The PPF account is similar to EPF account. It accumulates the money that you save and also the regular interest that you get on that. This interest rate is continuously updated by the government. The current interest rate for PPF is 7.8% (since July 2017). You can use a PPF calculator to determine the approximate maturity amount. You can rest assured that the corpus amount would be large.
A PPF account can be opened in private banks as well. The maximum amount that you can deposit into this fund per year is Rs 1,50,000 and the minimum amount is Rs 500. You can put this money at once or in 12 installments also.

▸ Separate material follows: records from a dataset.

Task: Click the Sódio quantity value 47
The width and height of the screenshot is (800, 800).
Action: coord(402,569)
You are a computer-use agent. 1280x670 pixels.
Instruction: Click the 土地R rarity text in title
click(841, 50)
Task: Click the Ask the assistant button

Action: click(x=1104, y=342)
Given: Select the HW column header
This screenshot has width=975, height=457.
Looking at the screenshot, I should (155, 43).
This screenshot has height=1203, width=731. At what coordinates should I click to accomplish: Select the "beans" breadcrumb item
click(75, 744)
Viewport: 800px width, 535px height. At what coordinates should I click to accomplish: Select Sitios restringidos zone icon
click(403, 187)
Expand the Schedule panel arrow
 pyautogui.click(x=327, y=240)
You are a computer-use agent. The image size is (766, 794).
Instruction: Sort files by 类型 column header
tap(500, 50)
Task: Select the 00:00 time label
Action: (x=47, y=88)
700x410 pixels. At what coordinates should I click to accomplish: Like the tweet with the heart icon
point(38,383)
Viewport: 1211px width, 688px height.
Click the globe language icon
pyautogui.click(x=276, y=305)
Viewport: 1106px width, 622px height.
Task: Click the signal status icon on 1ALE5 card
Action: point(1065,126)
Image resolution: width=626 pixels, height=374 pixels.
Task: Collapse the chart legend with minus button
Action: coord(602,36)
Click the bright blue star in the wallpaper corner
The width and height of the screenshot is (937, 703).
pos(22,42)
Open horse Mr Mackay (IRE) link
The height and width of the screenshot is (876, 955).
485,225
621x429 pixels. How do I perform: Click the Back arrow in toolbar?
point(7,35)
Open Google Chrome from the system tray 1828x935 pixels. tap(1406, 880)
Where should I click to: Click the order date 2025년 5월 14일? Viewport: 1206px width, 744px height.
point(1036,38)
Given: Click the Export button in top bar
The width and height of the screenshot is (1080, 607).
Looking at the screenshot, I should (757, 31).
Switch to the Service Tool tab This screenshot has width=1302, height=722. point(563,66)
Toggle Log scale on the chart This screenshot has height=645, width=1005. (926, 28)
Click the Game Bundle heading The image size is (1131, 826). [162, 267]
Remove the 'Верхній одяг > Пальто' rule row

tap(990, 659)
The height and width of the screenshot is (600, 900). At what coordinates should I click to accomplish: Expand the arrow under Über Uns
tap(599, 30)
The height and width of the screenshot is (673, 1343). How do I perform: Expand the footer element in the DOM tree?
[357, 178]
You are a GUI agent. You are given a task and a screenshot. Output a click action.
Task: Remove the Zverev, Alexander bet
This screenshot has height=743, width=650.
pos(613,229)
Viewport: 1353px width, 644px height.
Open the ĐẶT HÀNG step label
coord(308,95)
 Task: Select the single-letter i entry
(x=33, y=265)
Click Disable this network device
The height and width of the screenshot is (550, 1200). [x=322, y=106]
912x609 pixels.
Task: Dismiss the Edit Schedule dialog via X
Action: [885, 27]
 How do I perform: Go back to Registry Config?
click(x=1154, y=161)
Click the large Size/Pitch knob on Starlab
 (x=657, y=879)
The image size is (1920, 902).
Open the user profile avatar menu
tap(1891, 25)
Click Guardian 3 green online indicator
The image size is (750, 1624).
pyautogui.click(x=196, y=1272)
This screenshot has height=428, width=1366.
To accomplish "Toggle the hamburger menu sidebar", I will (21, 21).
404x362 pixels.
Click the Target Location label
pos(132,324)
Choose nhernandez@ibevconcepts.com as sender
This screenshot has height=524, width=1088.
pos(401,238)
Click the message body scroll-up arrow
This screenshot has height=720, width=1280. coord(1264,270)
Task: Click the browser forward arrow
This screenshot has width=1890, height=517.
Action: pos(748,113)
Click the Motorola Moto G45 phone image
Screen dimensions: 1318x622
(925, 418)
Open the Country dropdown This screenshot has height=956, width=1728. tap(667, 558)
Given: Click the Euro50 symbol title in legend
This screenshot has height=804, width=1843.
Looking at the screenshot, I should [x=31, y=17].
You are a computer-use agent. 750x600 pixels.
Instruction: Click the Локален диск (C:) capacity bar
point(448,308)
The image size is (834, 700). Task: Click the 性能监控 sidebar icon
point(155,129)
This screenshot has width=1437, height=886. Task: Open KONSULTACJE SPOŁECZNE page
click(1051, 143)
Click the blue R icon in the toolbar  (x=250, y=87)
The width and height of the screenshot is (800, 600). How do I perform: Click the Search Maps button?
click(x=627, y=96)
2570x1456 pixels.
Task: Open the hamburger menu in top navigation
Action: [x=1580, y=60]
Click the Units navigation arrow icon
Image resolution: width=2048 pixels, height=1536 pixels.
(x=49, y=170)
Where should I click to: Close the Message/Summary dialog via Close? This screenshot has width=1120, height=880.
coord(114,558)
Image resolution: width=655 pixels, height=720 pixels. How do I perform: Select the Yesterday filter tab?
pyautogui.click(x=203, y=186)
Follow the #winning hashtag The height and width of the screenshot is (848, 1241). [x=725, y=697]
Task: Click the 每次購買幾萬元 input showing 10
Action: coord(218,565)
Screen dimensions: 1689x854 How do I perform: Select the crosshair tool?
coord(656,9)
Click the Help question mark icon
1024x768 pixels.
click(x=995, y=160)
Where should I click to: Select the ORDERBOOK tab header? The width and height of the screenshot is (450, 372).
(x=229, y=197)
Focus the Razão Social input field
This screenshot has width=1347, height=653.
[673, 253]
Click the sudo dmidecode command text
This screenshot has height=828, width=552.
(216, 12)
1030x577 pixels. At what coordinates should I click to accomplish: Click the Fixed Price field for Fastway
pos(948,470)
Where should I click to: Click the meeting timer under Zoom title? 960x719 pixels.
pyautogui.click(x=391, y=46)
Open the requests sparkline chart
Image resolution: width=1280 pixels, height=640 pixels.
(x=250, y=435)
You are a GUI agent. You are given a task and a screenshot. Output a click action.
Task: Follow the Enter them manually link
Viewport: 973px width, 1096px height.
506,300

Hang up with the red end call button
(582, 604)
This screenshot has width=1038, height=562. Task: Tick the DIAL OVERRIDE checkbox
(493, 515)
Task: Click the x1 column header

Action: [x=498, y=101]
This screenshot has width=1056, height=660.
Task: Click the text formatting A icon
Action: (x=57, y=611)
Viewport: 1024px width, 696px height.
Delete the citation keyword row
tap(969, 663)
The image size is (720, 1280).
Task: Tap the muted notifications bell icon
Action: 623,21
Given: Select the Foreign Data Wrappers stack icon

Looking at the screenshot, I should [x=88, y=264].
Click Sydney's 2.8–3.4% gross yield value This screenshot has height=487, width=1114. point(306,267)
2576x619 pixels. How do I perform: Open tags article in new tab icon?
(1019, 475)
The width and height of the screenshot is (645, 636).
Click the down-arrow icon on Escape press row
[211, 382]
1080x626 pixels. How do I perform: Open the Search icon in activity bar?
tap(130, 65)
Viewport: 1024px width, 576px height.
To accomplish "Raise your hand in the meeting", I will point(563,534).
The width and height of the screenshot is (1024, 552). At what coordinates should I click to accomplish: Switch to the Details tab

- 1 The Rules For PPF Withdrawal
- 2 The Rules For Partial PPF Withdrawal
- 3 All Forms For PPF
The Rules For PPF Withdrawal
- You are allowed to withdraw the full amount in your PPF only after 15 fiscal years. Many get confused between fiscal year and their actual 15 years of opening their account. For example, if you open your PPF account on October 2017, then you will think that the account will mature on October 2032. But it actually matures on 1st April 2033 as it is the fiscal year ending.The fiscal year is from April to March in India.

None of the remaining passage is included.